The letter, signed by Sen. Mel Martinez (R-Fla.), Sen. Hillary Rodham Clinton (D-N.Y.) and others, states, "These projected cuts will destabilize the Medicare program and put at risk all patients' access to health care" (Davis, AP/South Florida Sun-Sentinel, 7/19).
In related news, several lawmakers and witnesses testifying at a hearing of the House Energy and Commerce Subcommittee on Health said scheduled reductions in Medicare payments for medical imaging should be delayed until 2009 to allow the Government Accountability Office to study the cuts' potential impact, CQ HealthBeat reports. The cuts, which would reduce payments by $2.8 billion over five years, are included in a fiscal year 2006 spending cut package.

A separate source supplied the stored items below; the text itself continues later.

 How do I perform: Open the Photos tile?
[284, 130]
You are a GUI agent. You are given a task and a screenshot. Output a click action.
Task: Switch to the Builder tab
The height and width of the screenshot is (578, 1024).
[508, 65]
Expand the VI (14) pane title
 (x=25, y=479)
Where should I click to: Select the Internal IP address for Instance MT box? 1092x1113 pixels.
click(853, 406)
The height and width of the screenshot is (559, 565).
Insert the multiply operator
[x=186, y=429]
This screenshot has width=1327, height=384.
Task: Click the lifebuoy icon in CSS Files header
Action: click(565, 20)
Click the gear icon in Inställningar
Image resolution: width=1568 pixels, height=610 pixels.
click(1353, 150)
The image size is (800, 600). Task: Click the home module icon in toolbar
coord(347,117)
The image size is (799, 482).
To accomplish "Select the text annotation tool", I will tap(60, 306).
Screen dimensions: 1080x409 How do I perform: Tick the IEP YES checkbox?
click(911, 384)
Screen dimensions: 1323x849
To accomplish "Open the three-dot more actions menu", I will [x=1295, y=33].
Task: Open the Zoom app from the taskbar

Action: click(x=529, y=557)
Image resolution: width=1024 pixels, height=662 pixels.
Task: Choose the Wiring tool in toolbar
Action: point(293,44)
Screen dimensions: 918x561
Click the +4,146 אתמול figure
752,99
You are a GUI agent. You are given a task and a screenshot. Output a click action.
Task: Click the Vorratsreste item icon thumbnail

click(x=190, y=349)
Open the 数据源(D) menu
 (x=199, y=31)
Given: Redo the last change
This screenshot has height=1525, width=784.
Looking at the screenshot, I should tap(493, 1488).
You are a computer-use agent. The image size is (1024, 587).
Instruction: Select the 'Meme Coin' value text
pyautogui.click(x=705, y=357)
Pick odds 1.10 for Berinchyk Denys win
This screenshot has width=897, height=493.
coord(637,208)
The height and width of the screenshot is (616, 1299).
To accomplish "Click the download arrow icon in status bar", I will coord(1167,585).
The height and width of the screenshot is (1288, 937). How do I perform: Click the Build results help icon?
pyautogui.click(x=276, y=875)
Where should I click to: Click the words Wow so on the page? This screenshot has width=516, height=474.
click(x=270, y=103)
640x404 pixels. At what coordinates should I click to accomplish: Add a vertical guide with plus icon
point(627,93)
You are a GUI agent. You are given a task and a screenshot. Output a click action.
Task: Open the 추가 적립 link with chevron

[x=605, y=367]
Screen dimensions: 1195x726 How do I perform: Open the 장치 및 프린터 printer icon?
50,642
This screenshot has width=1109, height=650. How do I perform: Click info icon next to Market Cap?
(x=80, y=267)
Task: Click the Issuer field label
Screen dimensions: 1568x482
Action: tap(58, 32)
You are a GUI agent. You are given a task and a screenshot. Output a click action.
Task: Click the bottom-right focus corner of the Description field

At the hearing, Rep. Charlie Norwood (R-Ga.) asked Glenn Hackbarth, chair of the Medicare Payment Advisory Committee, for "proof" that the cuts were needed in part to discourage physicians from supplementing their incomes by ordering many medical imaging tests.
Hackbarth said, "I can give you examples of it happening," adding that companies have promoted medical imaging to physicians at conferences as a method of increasing income.
Rep. Lois Capps (D-Calif.) expressed concern that the cuts would limit cancer patients' access to radiation therapy.
Herb Kuhn, director of the Center for Medicare Management at CMS, said the agency hopes to address that issue during the comment period for an upcoming rule proposal on how to implement the scheduled payment reductions (Reichard, CQ HealthBeat, 7/18).